For the past two weeks I’ve proudly worn this last-of-the-glossy-dials Rolex GMT-Master. Before me it was worn by a man named Ernest, who originally purchased it in the Philippines, on December 7th 1966, when he made the final layaway payment. In between us, it’s been worn a handful of times by Ernest’s only daughter, Jenn.
When Jenn told me she had her dad’s GMT, I immediately picked up on her affection for it. Her feelings for it had nothing to do with its sun bleached, naturally faded “Pepsi” insert. Nor did it have to do with the fact that it happens to retain every scrap of paper it came with. She loves this GMT because it’s a part of her dad, the most important man in the world to her, who passed away six years ago. The vignettes of his life that she shared with me reaffirmed what I enjoy most about watches: learning about the people responsible for all the nicks and dings, bracelet stretch and grime caked between the lugs and end pieces of watches.
Every single time I press the clasp closed, I see her dad’s initials (if you look past the swirly scratches and scuffs from desk diving you can still make out “E. P. B.” engraved in calligraphic font). Before I rotate my wrist to admire the crisp, gilt print dial, I stop for a minute and think about Ernest – a man I never met, but after hearing Jenn talk about him, I wish I had the pleasure…

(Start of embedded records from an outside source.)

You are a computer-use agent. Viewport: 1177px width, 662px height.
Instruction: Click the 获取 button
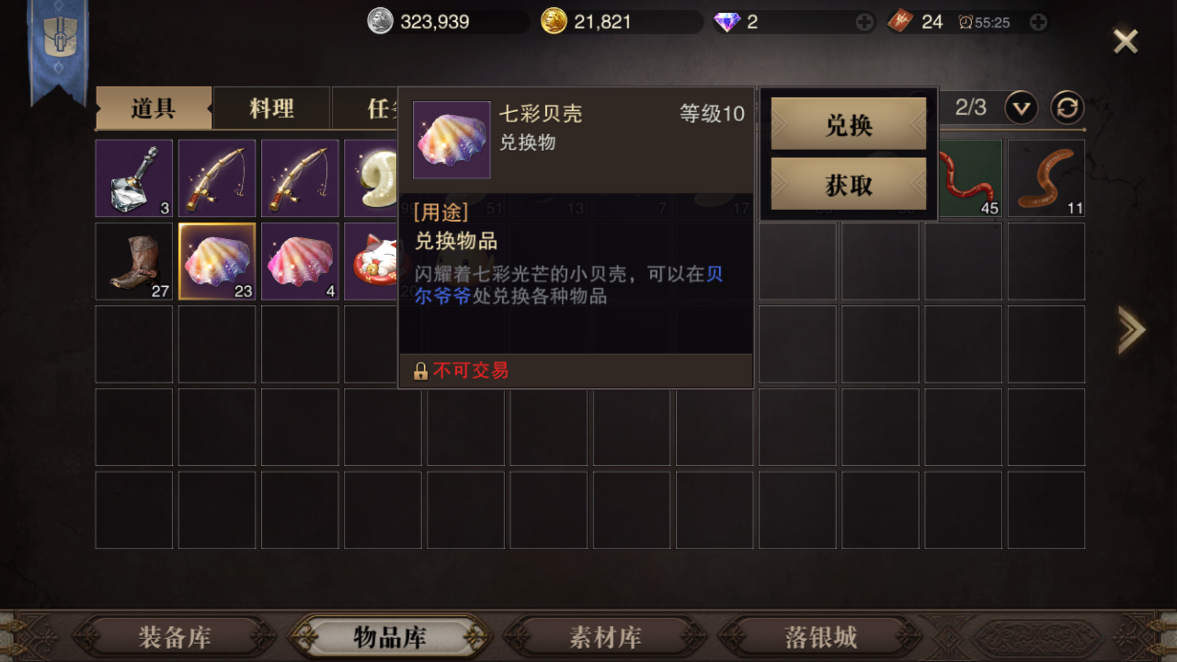click(x=848, y=185)
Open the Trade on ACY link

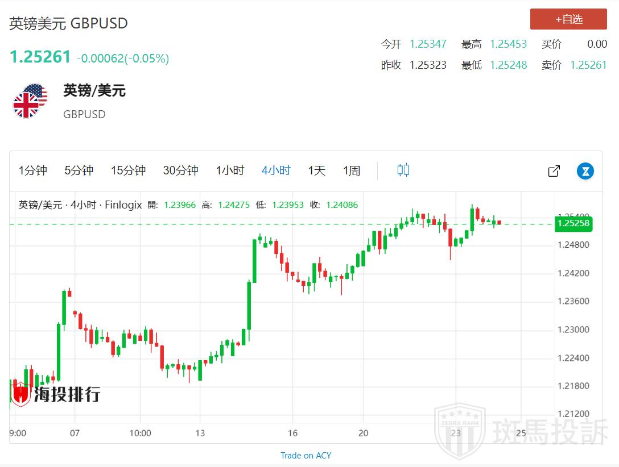point(306,455)
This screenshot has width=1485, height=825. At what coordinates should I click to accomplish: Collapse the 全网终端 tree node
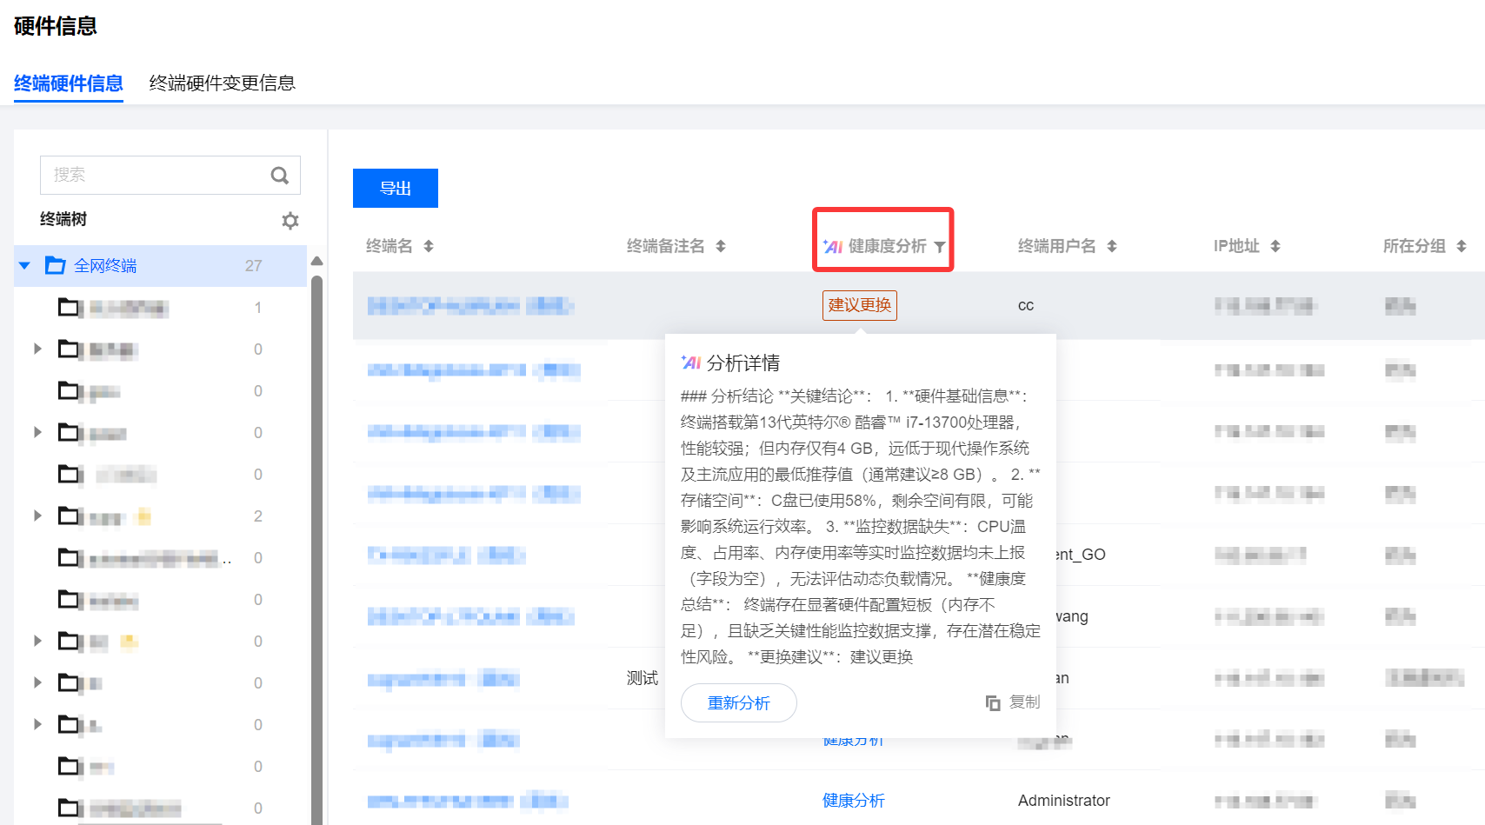[x=25, y=266]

So what did I find out about Ernie? His doting daughter told me, “He was a fun one… a little punk in high school. He got arrested for drag racing and my grandmother left him in jail to teach him a lesson… He got kicked out of college (a couple times).” In Ernie’s defense, he did end up graduating – with an IT degree.
When he wasn’t busy being a rebel, Ernie was a model citizen – literally. He was the first member of his family born in America. When relatives would visit the States – or immigrate – Ernie was the welcome committee at the arrival terminal.

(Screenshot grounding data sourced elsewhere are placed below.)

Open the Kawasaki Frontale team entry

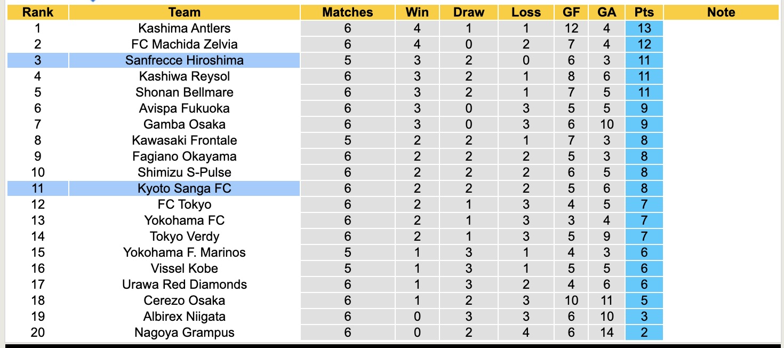(x=184, y=140)
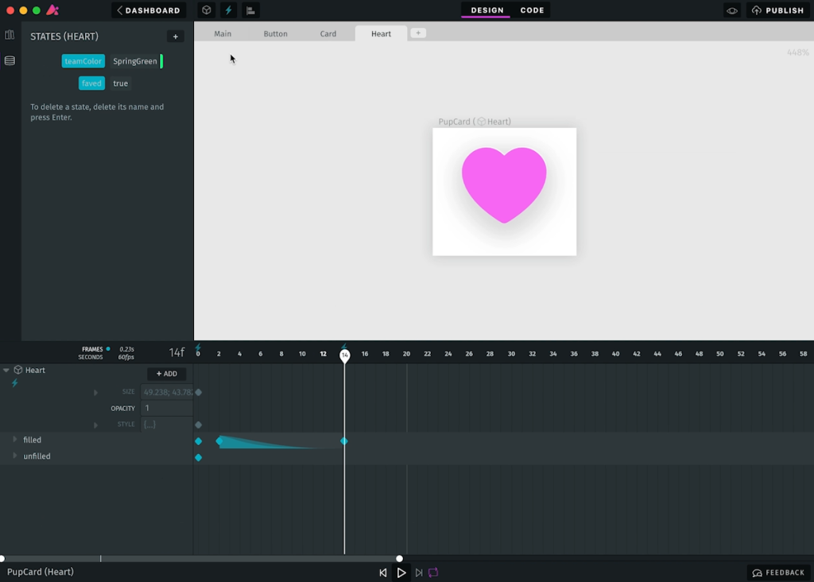This screenshot has width=814, height=582.
Task: Switch to Code view
Action: (532, 10)

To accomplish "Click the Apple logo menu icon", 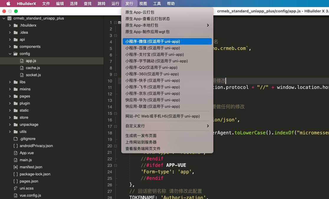I will pos(8,4).
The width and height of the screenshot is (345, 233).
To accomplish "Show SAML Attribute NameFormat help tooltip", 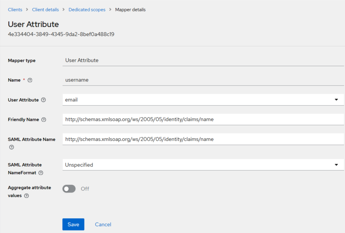I will click(x=41, y=173).
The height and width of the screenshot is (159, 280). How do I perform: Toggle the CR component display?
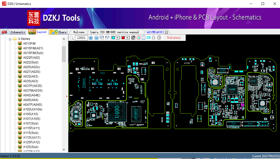148,38

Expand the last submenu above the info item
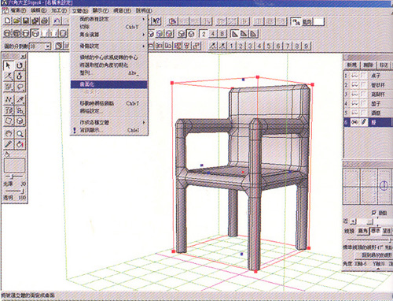click(144, 122)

After Ernie graduated high school, he was drafted. He spent four years serving in the U.S. Navy, base-hopping so much he told his family, “he flew over the [Vietnam] War.” While Ernie was fortunate to avoid combat, he did witness some pretty crazy stuff, like seeing someone get burned to a crisp after standing too close to a jet’s engine on an aircraft carrier.
Buying this GMT-Master was a much more pleasant memory from his days in the service. And believe it or not, its functionality and ruggedness weren’t the features that sold him on the model. It was the patriotic blue/red color combo he really dug. Simple as that.

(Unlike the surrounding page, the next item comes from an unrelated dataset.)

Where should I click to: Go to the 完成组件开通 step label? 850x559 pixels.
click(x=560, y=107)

Jenn grew up attached to her dad’s hip, so she couldn’t help but notice his colorful watch. Not a day goes by she doesn’t miss him, so she cherishes her memories. The very first time she spotted this GMT on her dad’s wrist, he was pumping gas – back when a gallon cost 89 cents. She also remembers a trip to California as a teenager and her dad showing her – and explaining – how by twisting the bezel he’d know the time of day in two far away places. Jenn says, “he had such a cool and unusual piece. At that time you saw calculator watches and here was my dad wearing this bright blue-and-red-bezeled silver, chunky thing.”
When Jenn was old enough to wander the mall on her own, she treated herself to a colorful watch all her own. And since this was the ’80s, it should come as no surprise a Swatch was the obvious choice – and she picked one out for her dad too. Now, while I’m not a father (yet), I can imagine the sense of pride felt using (or wearing) a gift from your child. So from the ’80s onward Ernie ended up wearing a chotchkie, plastic Swatch over his Pan Am-approved Rolex GMT, which is part of the reason it’s in such remarkable condition.
The first time Jenn understood her dad owned a “Rolex” she was in high school: a mean girl showed up to class one day wearing a diamond-bezeled Rolex – and made sure everyone knew how much it cost. Even after becoming aware of the value of a Rolex, Jenn never thought of her dad’s GMT as a status symbol. That’s because she never knew her dad to flaunt his Rolex – that wasn’t his style. Ernie got more satisfaction from personally knowing it was a quality watch he saved up for.
Some years after Ernie’s passing, Jenn’s mom took her husband’s Rolex out of their dresser drawer and gave it to her. She knew how much her daughter would appreciate it – losing Ernie was especially hard on Jenn. She was – and always will be – daddy’s little girl. His Rolex can never take the place of him, but it does bring her some comfort when she holds it and looks at it. To her, “it has his character written all over it: a little quirky and so sophisticated.”
Watches I encounter, that I truly know the backstory to, like this GMT, serve as an important reminder to me to be patient when it comes to building my collection. You can buy just about any watch – in any condition – nowadays. But you can’t so easily purchase a vintage watch that comes with a story you know is true. These are the watches I treasure – more so than ones that only have a rare dial or new-old-stock condition going for them. That’s why the later, replacement handset on this GMT doesn’t bother me so much. Just knowing it was worn by a good man – an awesome dad – makes it perfect in my eyes.